Course Overview

     What is there, really? Both metaphysics and philosophy of science, as fields within philosophy, endeavor to answer this question. But they differ, often starkly, in key regards: how precisely to formulate questions about the fundamental nature and constitution of reality; the acceptable tools, philosophical and especially epistemological, for exploring these questions; the range of answers that are considered acceptable or even meaningful; and where to locate the boundary of appropriate investigation between metaphysics and philosophy of science themselves. Two of the hallmark and most influential trends in 20th C. philosophy, logical positivism or empiricism and pragmatism, both originated from explicit and wholesale rejections of metaphysics as a legitimate field of philosophical inquiry. Recent decades have been marked by a deep skepticism towards, and often dismissal of, metaphysics by philosophers of science. In the other camp, many (although certainly not all) metaphysicians have thought that science, as the factual description of what happens to be actual, had little or nothing to offer metaphysics in its exploration of logical possibility.

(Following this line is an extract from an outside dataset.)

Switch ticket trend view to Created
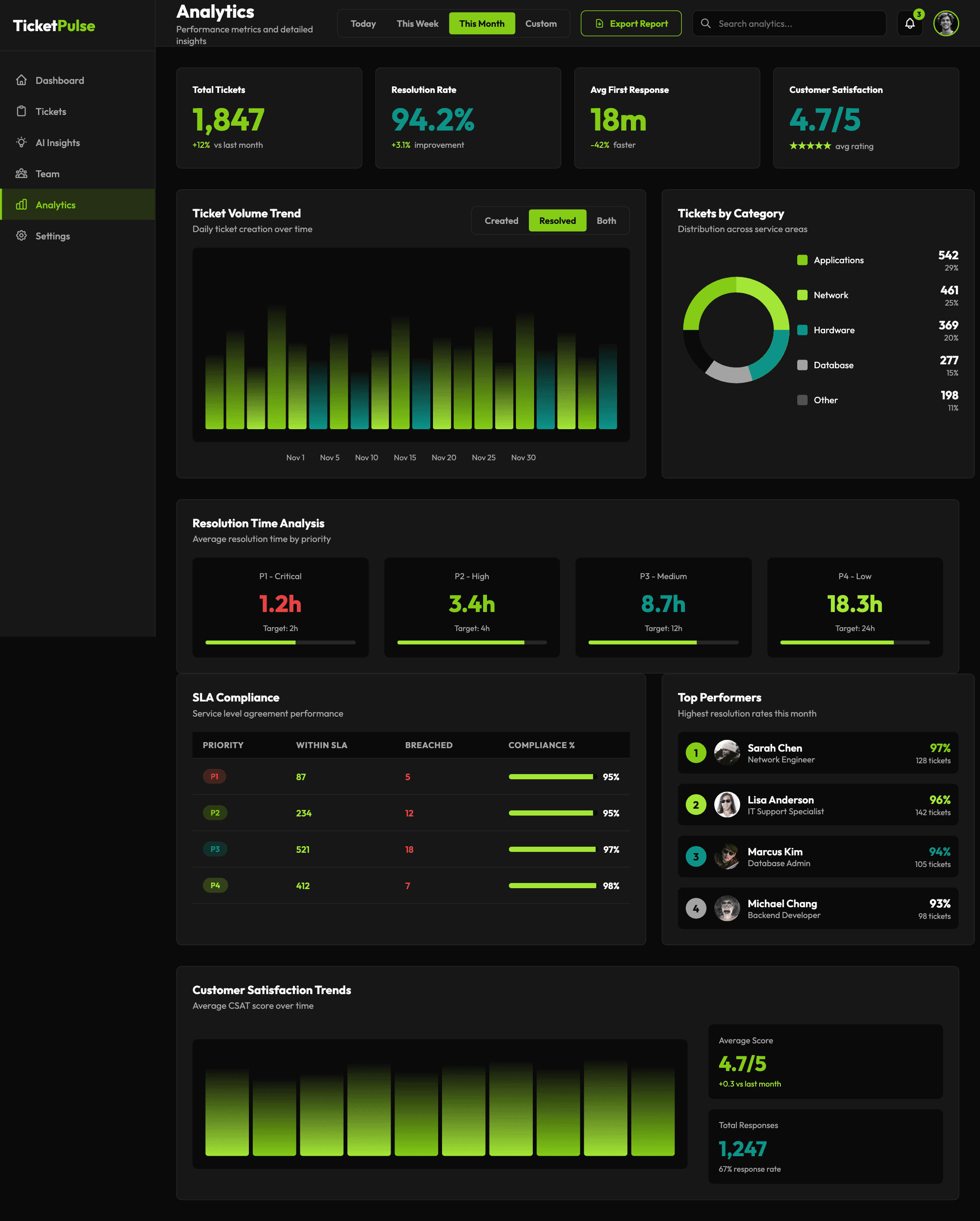Image resolution: width=980 pixels, height=1221 pixels. point(501,220)
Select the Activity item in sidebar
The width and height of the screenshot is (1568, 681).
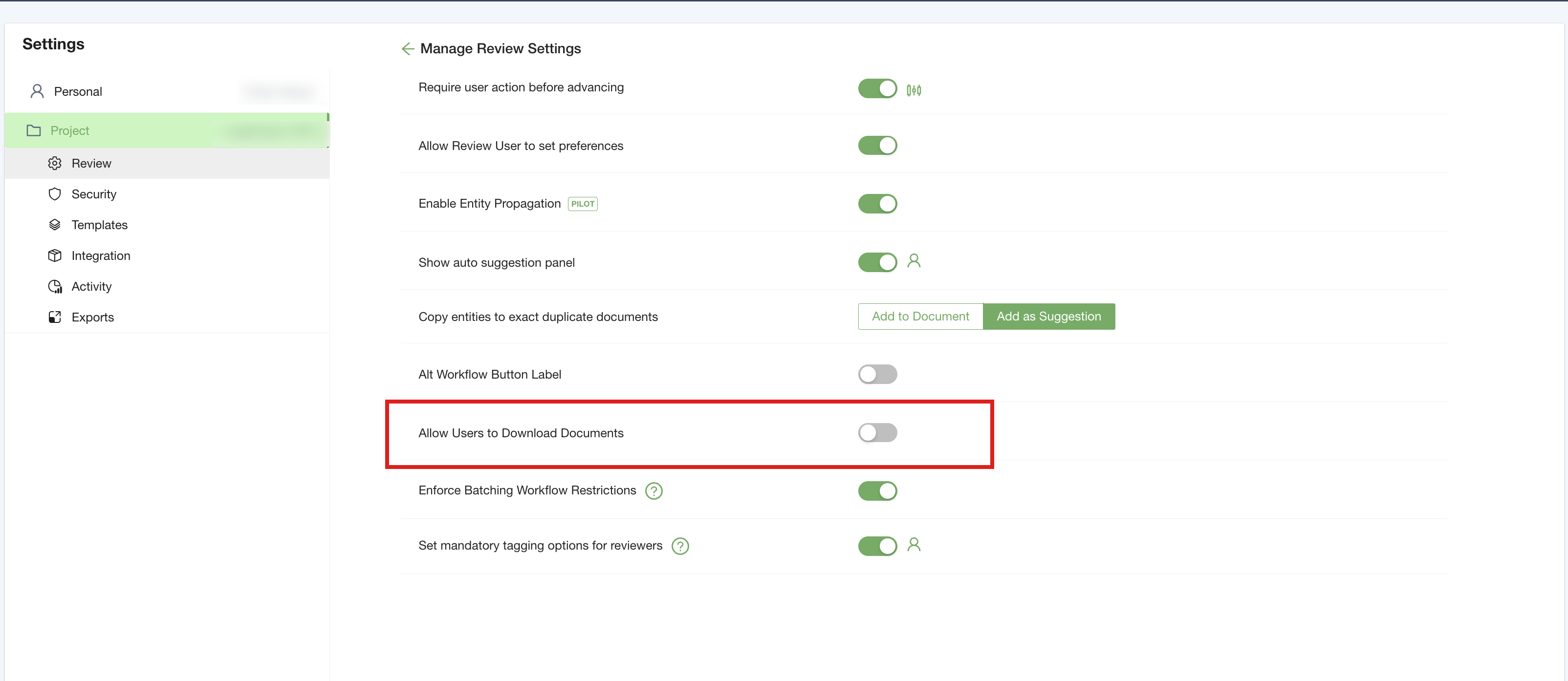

     It is striking to then find parallel independent developments of similar views such as structuralism in metaphysics and structural realism in philosophy of science. Metaphysicians are increasingly acknowledging the relevance of scientific discoveries and theories for their work, and philosophers of science are increasingly willing to acknowledge that some of their own views carry metaphysical implications or even entire metaphysical accounts buried within them. This course will consider the relationship between metaphysics and philosophy of science from a number of perspectives. To what extent, and in what regards, should metaphysics and philosophy of science constrain or inform one another? Are there areas of discourse that belong properly to one or the other field only? We will also consider some particular cases, such as modality and laws, and structuralism/structural realism: what is the difference between how these views are formulated in either field, what their implications are for ontology or for epistemology, and what assumptions do they share or fail to share?